Word for word, copy the records that follow.

Dataset entries:
-*-

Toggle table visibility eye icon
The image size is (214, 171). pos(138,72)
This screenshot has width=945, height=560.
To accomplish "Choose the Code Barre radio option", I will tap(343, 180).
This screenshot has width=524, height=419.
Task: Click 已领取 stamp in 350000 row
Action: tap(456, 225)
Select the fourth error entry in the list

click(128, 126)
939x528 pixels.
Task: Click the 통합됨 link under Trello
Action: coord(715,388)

-*-

Answer to the problem:
Toggle table visibility eye icon
The image size is (214, 171). pos(138,72)
This screenshot has width=945, height=560.
To accomplish "Choose the Code Barre radio option", I will tap(343, 180).
This screenshot has width=524, height=419.
Task: Click 已领取 stamp in 350000 row
Action: tap(456, 225)
Select the fourth error entry in the list

click(128, 126)
939x528 pixels.
Task: Click the 통합됨 link under Trello
Action: coord(715,388)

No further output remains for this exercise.